"Do you understand?" 'Awkins says. "I'm a deserter or anything else you like, but from this on I'm one of you. Does that prove to you that I mean what I say?" Noble raised his head, and we met eyes and agreed on something, something he and I had decided ages ago. Donovan began to speak and we lowered our heads, "For the last time, time have you any messeges to send?" says Donovan in a cold and excited voice. "Ah, shut up, you, Donovan; you don't understand me, but these fellows do. They're my chums; they stand by me and I stand by them."
I alone of the crowd saw Donovan raise his Webley to the back of 'Awkins's neck, and as he did I raised my arm and shut my eyes and tried to say a prayer. 'Awkins had begun to say something else when a shot echoed throughout the windy bog. And I opened my eyes, and Jeremiah Donovan falls to the ground fast and hard, like a tree log, and we, 'Awkins and Noble and Belcher and I, froze there as the lantern light illuminated the blood pooling around Donovan's neck.

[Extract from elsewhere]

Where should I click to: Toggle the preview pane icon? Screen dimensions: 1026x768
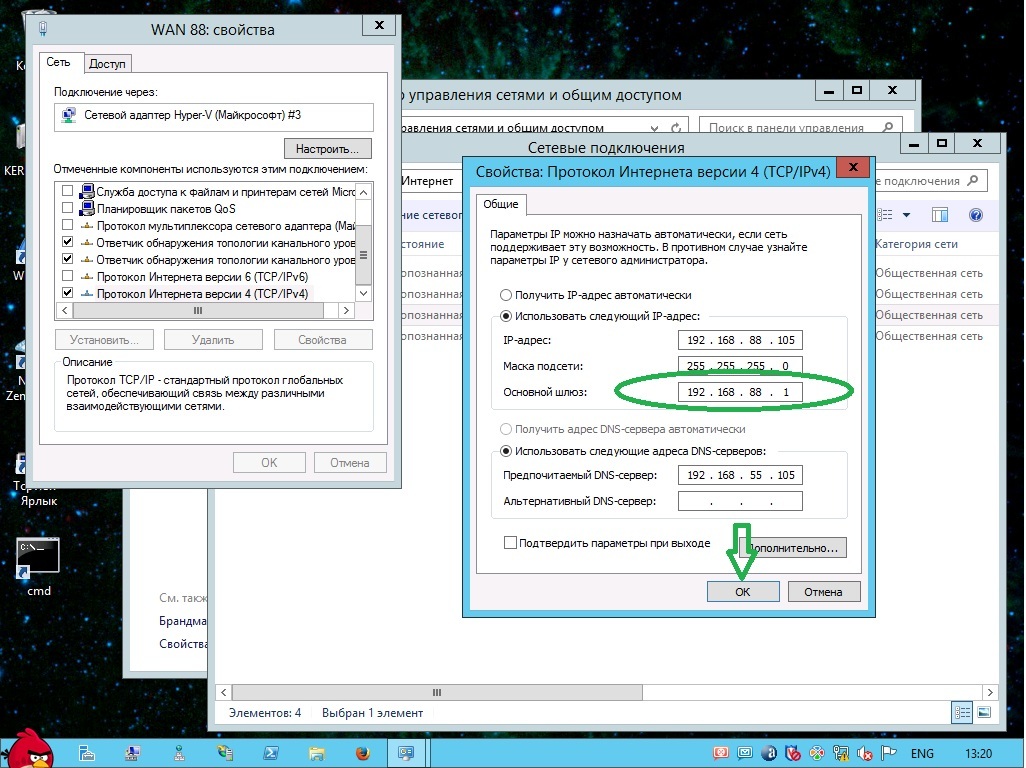coord(939,215)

So we stand there, only the Englishmen in awe, my gun still smoking from the shot. 'Awkins was turned facing us now, and said words under his breath about chums and capitalist-tool-something, with a strange satisfied expression on his face. It didn't matter. Noble motions to pick the corpse up and so I follow, 'Awkins being handed the lantern, Belcher saying something like "e' knows more abaout it all tha' we do". Noble and I lower Donovan into the spot, meant for the Englishmen, and we fix up the ground. Then we stood in the wonder of it all, that Donovan was dead and my gun had killed him and only we knew.
"Well, chums, what about it?" Belcher mutters and we look at him and we say "As you please, chum" and all walk back inside, Belcher greeting the old woman at the door, to the cards, mumbling about nonsense, far away from that little spot of black bog where we had left Jeremiah Donovan to sink into nothing.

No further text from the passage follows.